As I may have mentioned before, I'm seriously considering retiring in the first half of next year. Hopefully by April, if things go well. But I'd like to keep my hand in on the Market, with a completely different line. Doing something the Chronicle used to do, when it was a serious daily paper. Daily advertising, in a couple of words.
This new line would involve advertising placards around the marketplace. I would probably start off with a block of four or six stalls down near the Fountain, packed with advertising placards and A-boards, advertising a rich variety of items and vacancies.

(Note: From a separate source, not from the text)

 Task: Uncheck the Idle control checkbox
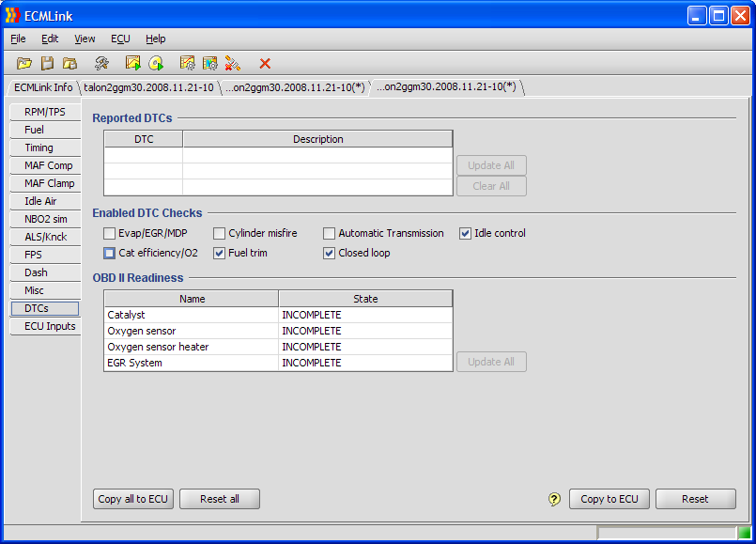(466, 233)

Boards for cars, for vans, motorbikes, cycles, both new and second-hand. Boards for businesses of all kinds with all sorts of products; live advertising at dirt-cheap prices. Boards for vacancies for all sorts of jobs, both salaried and waged. Boards for second-hand gear of all kinds, the stuff that used to fill the pages of the Chronicle, but does no longer. Notice boards, announcement boards, theatre and cinema boards, What's-On boards, boards in Polish, Latvian, Rumanian, whatever you like, we'd do it!
Best thing is, because all these boards would be free to start with, we'd soon get plenty filled up right away. As soon as word got around, people would stream into the town centre to read the boards, and hopefully spend a few quid in the Market, and in the shops and cafes round about.
Talking of the Town Centre, I must say the Conservatives have been doing their best to attract people in, with market rents frozen for more than another year, and all this free parking over the Christmas period, and all the help given to people setting-up new shops and businesses. There's no doubt, you do see more people about than you used to.
I must say that the new small bus station has not been a great hit with my customers. It leaves much to be desired, as one old chap explained. You sit there in cold weather on a freezing metal seat, with your head warmed by a hot-air heater high up the wall, and the bottom half of you is freezing off, with the wind howling under the open bays. I won't go into details of what he said should be done to the prat who designed it, and those who approved it. Clearly NBC shot themselves in the foot over this one, and it will be complained about all through the winter.
Abington Street being opened up is another matter. I felt a bit worried about it until I had a chance to try the free 2-hour parking for myself, and I must admit it's brilliant! Hopefully it should encourage shoppers into that end of the town centre, and liven up what was becoming the quiet end of Abington Street. And those who want to can be conveniently dropped off and picked up, which is going to be very useful for many people. All they need now is a crossing at the bottom of Wellington Street, for when the road is busy.
All in all, I do think the Conservatives have made a decent amount of progress in turning the Town Centre around, particularly after the mauling it got, like the Market, from the Liberal-Democrats. There is lots more to be done, but a good start has been made, and traders and shopkeepers and store managers are finding it a more encouraging place to trade, and more shoppers are finding it a better place to shop.